Raemon comments on Raemon’s Shortform

Raemon 14 Nov 2019 4:52 UTC
6 points
The 2018 Long Review (Notes and Current Plans)
I’ve spent much of the past couple years pushing features that help with the early stages of the intellectual-pipeline – things like shortform, and giving authors moderation tools that let them have the sort of conversation they want (which often is higher-context, and assuming a particular paradigm that the author is operating in)
Early stage ideas benefit from a brainstorming, playful, low-filter environment. I think an appropriate metaphor for those parts of LessWrong are “a couple people in a research department chatting about their ideas.”

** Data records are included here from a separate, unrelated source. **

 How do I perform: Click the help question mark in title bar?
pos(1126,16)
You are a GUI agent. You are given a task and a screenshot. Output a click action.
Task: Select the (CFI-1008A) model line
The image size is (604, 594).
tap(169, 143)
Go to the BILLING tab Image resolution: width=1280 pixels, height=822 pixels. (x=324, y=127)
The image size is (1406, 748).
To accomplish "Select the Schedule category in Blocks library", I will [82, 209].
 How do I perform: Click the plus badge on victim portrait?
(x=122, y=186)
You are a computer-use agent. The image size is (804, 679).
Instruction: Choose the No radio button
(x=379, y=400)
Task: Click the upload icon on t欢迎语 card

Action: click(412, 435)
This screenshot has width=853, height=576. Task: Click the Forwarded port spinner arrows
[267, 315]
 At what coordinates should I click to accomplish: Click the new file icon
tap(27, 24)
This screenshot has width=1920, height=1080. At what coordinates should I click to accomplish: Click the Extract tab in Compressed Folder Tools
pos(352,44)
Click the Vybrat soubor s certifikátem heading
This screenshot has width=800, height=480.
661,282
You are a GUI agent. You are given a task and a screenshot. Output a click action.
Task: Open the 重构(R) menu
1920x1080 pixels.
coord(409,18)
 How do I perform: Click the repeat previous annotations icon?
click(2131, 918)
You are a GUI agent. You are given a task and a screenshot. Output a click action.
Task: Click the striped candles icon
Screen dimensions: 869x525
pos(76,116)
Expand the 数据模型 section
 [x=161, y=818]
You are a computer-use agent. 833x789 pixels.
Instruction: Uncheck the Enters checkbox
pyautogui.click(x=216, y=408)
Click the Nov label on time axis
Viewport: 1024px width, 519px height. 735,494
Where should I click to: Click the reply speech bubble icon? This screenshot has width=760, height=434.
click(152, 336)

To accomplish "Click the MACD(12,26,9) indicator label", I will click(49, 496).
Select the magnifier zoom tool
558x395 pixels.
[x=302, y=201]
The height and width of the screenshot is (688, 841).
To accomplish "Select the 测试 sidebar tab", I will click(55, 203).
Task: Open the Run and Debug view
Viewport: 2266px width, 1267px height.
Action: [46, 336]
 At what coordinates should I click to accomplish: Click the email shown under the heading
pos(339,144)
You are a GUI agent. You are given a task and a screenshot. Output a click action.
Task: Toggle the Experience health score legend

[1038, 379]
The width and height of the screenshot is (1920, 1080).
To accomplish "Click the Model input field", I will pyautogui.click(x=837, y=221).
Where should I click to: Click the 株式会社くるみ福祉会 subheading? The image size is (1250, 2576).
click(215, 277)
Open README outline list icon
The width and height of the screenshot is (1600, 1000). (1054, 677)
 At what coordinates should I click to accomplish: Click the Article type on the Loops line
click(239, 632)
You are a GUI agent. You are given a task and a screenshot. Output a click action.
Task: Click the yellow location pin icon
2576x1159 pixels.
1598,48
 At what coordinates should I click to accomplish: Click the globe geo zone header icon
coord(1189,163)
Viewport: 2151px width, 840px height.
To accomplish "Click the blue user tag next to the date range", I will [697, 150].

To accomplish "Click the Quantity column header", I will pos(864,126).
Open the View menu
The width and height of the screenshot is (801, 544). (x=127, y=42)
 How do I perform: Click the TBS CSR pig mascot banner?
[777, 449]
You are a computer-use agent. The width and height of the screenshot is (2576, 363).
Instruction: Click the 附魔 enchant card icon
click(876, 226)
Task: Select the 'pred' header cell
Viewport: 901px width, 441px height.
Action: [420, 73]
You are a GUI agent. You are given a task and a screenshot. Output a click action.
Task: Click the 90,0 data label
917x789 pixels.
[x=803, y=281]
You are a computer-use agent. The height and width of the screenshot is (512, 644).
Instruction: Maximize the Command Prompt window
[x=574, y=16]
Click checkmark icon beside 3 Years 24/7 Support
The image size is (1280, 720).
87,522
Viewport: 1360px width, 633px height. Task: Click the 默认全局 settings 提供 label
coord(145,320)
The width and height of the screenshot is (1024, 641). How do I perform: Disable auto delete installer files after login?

But longterm incentives and filters matter a lot as well. I’ve focused on the early stages because that’s where the bottleneck seemed to be, but LessWrong is now at a place where I think we should start prioritizing the later stages of the pipeline – something more analogous to publishing papers, and eventually distilling them into textbooks.
So, here’s the current draft of a plan that I’ve been discussing with other LW Team members:
— The Long Review Format —
Many LessWrong posts are more conceptual than empirical, and it’s hard to tell immediately how useful they are. I think they benefit a lot from hindsight. So, once each year, we could reflect as a group about the best posts of the previous year*, and which them seem to have withstood the tests of time as something useful, true, and (possibly), something that should enter in the LessWrong longterm canon that people are expected to be familiar with.
Here’s my current best guess for the format:
[note: I currently expect the entire process to be fully public, because it’s not really possible for it to be completely private, and “half public” seems like the worst situation to me]
- (1 week) Nomination
  - Users with 1000+ karma can nominate posts from 2018-or-earlier, describing how they found the post useful over the longterm.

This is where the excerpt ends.